**Consigne**.
Recopiez intégralement et sans aucune modification l'article ci-dessous sur les poursuites visant les géants des médias sociaux.

**Texte à lire**.
# # # # #
Passer au contenu

Discipliner les géants des médias sociaux

Un groupe de conseils scolaires canadiens poursuit les plateformes médiatiques, les accusant de créer des produits accoutumants nuisibles aux enfants et à leur apprentissage

Kids on phone at school
iStock

Les demandeurs ont certainement estimé que le jeu en valait la chandelle. Après les attaques concertées du groupe terroriste de l’État islamique où près de 130 personnes ont été tuées à Paris en 2015, la famille d’une des victimes – Nohemi Gonzalez, étudiante américaine de 23 ans – a intenté une poursuite contre Google, la société mère de YouTube.

L’argument de la poursuite : l’algorithme de YouTube aurait dirigé maints internautes vers des vidéos de recrutement de l’État islamique, donc YouTube serait en partie responsable de la mort de Nohemi. La Cour suprême des États-Unis a renvoyé l’affaire à la Ninth Circuit Court of Appeals pour jugement à la lumière de l’arrêt Twitter v. Taamneh – une affaire du même type où la Cour a refusé d’imposer une « responsabilité subsidiaire » aux sociétés de médias sociaux dans les cas où leurs plateformes pourraient avoir été utilisées par des tiers pour inciter à la violence.

Voilà pour l’attaque directe.
# # # # #
**Données fournies**.
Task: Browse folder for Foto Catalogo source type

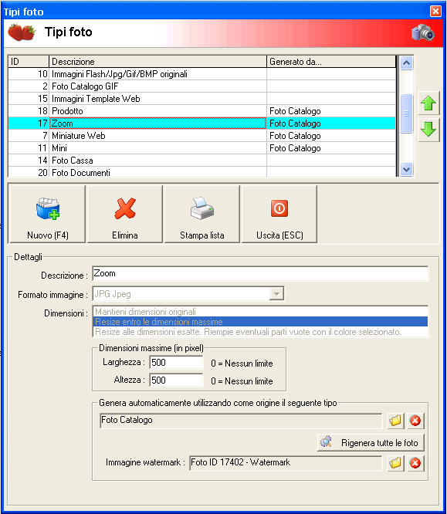Action: 395,421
# # # # #
**Réponse**.
Passer au contenu

Discipliner les géants des médias sociaux

Un groupe de conseils scolaires canadiens poursuit les plateformes médiatiques, les accusant de créer des produits accoutumants nuisibles aux enfants et à leur apprentissage

Kids on phone at school
iStock

Les demandeurs ont certainement estimé que le jeu en valait la chandelle. Après les attaques concertées du groupe terroriste de l’État islamique où près de 130 personnes ont été tuées à Paris en 2015, la famille d’une des victimes – Nohemi Gonzalez, étudiante américaine de 23 ans – a intenté une poursuite contre Google, la société mère de YouTube.

L’argument de la poursuite : l’algorithme de YouTube aurait dirigé maints internautes vers des vidéos de recrutement de l’État islamique, donc YouTube serait en partie responsable de la mort de Nohemi. La Cour suprême des États-Unis a renvoyé l’affaire à la Ninth Circuit Court of Appeals pour jugement à la lumière de l’arrêt Twitter v. Taamneh – une affaire du même type où la Cour a refusé d’imposer une « responsabilité subsidiaire » aux sociétés de médias sociaux dans les cas où leurs plateformes pourraient avoir été utilisées par des tiers pour inciter à la violence.

Voilà pour l’attaque directe.